Motif-altering SNPs determine PPARγ occupancy and gene expression in human fat

Humans are outbred and any two unrelated individuals differ at SNPs in ~0.1% of the genome (Shastry, 2002), similar to the difference between B6 and 129 mice. The above mouse findings are not directly applicable to humans, since the great majority of adipocyte PPARγ sites are not retained at syntenic genomic positions between the species (Mikkelsen et al., 2010; Soccio et al., 2011), and entirely different SNPs exist as they arose after speciation. Therefore, to determine the effects of SNPs on PPARγ genomic occupancy, ChIP-seq was performed on human subcutaneous adipose tissue from five individuals (Table S3).

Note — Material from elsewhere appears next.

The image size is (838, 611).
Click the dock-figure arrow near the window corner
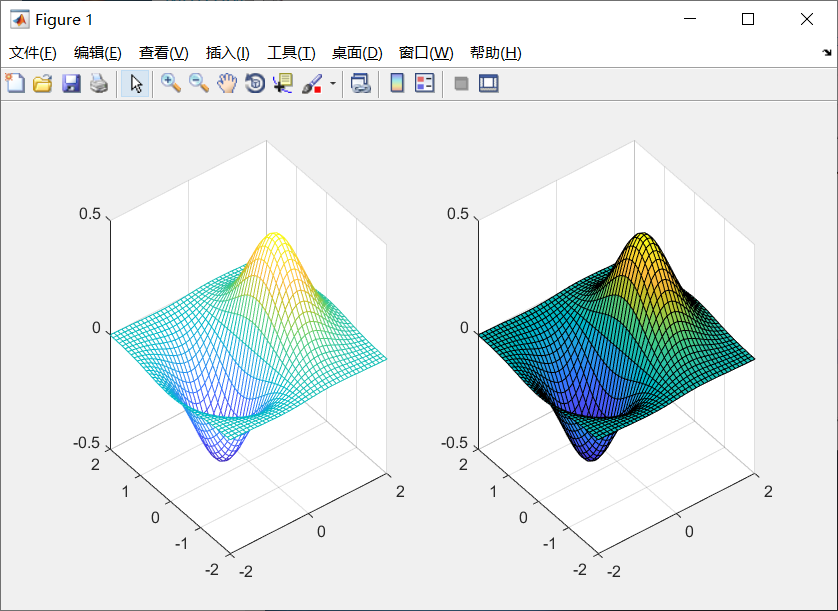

SNPs were identified based on three criteria: (1) annotated in dbSNP141 with minor allele frequency >1%, (2) located in a PPARγ binding site identified by ChIP-seq in one or more subjects, and (3) altered an identifiable PPARγ or C/EBP motif. To test for effects of motif alterations, a subset of SNPs was identified as heterozygous in at least one subject as defined by detection of both alleles in ChIP-seq reads; imbalanced PPARγ binding in heterozygous subjects was investigated by the same method used in F1 mice and 3T3-L1 cells. Remarkably, and similar to mouse, human SNPs altering motifs for PPARγ (Figure 5A) or C/EBP (Figure 5B) led to imbalanced binding in heterozygotes favoring the alleles with stronger motifs. Thus, motif-altering SNPs determine PPARγ binding in human fat. Indeed, this effect was sizable even though heterozygous cases with 100% imbalance, which appear homozygous in the ChiP-seq data, could not be identified by this analysis.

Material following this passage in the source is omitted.